**What needs to be done:**
Retype exactly, and only, the lines from the one that contains "Instruction: Delete Sales" through the final line of the entries.

** Opening Task inputs block **

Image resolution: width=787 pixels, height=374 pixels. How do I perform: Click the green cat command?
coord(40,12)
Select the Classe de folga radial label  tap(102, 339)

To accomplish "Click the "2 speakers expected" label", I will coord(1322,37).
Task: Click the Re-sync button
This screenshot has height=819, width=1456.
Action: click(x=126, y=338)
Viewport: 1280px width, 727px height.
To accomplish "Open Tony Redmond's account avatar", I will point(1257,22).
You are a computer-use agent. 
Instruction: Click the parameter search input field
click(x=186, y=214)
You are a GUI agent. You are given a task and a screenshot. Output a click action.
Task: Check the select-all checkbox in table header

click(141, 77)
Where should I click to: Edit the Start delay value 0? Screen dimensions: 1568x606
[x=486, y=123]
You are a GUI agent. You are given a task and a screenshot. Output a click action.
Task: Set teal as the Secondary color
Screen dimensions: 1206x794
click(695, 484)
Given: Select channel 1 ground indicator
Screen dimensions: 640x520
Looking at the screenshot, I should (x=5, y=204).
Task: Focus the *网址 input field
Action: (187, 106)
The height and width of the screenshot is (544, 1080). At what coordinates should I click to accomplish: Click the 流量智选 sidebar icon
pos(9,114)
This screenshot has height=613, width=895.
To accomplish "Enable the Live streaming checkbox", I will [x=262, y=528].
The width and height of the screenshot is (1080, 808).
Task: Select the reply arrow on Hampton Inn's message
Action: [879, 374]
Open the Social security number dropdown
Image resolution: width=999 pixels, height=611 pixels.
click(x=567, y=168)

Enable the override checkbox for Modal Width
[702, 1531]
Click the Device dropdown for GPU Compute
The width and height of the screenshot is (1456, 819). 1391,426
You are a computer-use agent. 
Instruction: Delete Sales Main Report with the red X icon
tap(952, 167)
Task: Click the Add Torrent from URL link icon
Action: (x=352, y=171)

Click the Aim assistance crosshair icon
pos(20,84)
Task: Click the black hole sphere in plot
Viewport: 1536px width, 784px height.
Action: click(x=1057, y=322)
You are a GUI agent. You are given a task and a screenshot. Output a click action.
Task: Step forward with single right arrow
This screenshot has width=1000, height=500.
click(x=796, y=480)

** Closing Task inputs block **

**Answer below:**
Instruction: Delete Sales Main Report with the red X icon
tap(952, 167)
Task: Click the Add Torrent from URL link icon
Action: (x=352, y=171)

Click the Aim assistance crosshair icon
pos(20,84)
Task: Click the black hole sphere in plot
Viewport: 1536px width, 784px height.
Action: click(x=1057, y=322)
You are a GUI agent. You are given a task and a screenshot. Output a click action.
Task: Step forward with single right arrow
This screenshot has width=1000, height=500.
click(x=796, y=480)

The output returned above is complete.